You Can’t Change Other People, So Why Do You Keep Trying?
That might sound a little strange coming from a guy who gets paid to help other people change, but it’s true. I cannot – and do not – change other people. I don’t fix them, I don’t improve them, I don’t file off their rough edges. Anyone who tells you they have that power is deluding themselves.
And yet, I still get Executive Coaching engagements where someone other than my direct client has an agenda for what they want to see my client change. Usually, it’s their well-meaning boss who believes there is a specific change my client needs to make. Often they’ve been trying to get that person to change, and upon learning they can’t, they hire me to do it. I’m sorry to say, I can’t do it either. The problem is not that I’m an ineffective coach; it’s that no one, ever, truly changes as a result of someone else wanting them to change.
Change Always Comes from Within.
Change ALWAYS comes from within and it depends on 3 ingredients:
- A genuine desire to change;
- Clear awareness of that desire and what’s getting in its way;
- The will to take responsibility for creating that change within yourself.
You can’t change other people, but you can help them generate their own desire, awareness, and responsibility. To do so, you start where the other person is, not where you want them to be. You start by asking questions from a curious – not leading – mindset. What do they want? What do they want from their job, their career, their life, this situation, this relationship, etc. Get curious and find out what this other person truly wants, while setting aside completely – even if temporarily – what you want.
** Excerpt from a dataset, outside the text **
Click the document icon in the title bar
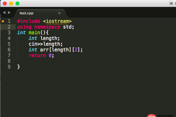The height and width of the screenshot is (117, 176). (171, 3)
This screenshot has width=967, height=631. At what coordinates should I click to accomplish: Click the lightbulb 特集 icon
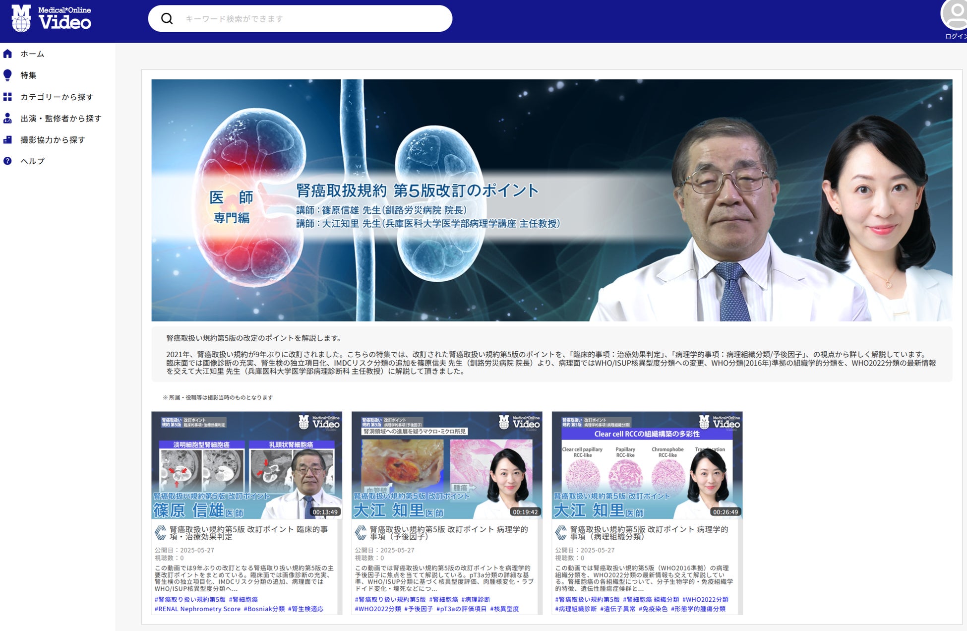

Asking those questions is a great start, but they mean little if you don’t also truly listen to how the other person responds. Think about this for a moment. You start by asking genuinely curious questions and then you listen, wholeheartedly, without imposing your perspective. This sounds mundane, but it’s actually magic. Most of us are terrible at it, and in truth, we just rarely do it. Usually our questions and listening are totally polluted by our own agenda, so when you give your curious attention and non-judgmental listening to another person, the impact is bigger than you might imagine.
Raising and clarifying another person’s awareness of themselves relies on the same skills. Again, it’s asking open questions and being a great listener that increases self-awareness in another person. It’s a partnership based on trust, where you’re exploring and raising awareness together. We’re exploring possibilities, questioning assumptions, experimenting with ideas, and digging deeper into what’s motivating you. It’s not something I’m doing to you, it’s something we’re doing together, and it depends on trust. If I’m secretly trying to convince you of how you need to change, you will figure that out pretty quickly and the trust will evaporate.
If you can make it that far with someone, you just might be in a position to support them in taking responsibility for a small step (or a giant leap – hey, I get surprised all the time) toward real change. Once again, this is not me telling the other person what they need to take responsibility for. This is a choice on the other person’s part to try something new, do something differently, change their perspective. They’re doing it because they want to, not because they have to, which is the only way it goes deeper than a temporary surface change. I’m not changing someone; I’m liberating them to change themselves.
Ask Powerful Questions. Listen Without Judgement.
A definition of coaching I use often is helping someone get from where they are to where they want to go. By asking powerful questions and listening without judgement or agenda, you can help someone generate the desire, awareness, and responsibility necessary to create personal change.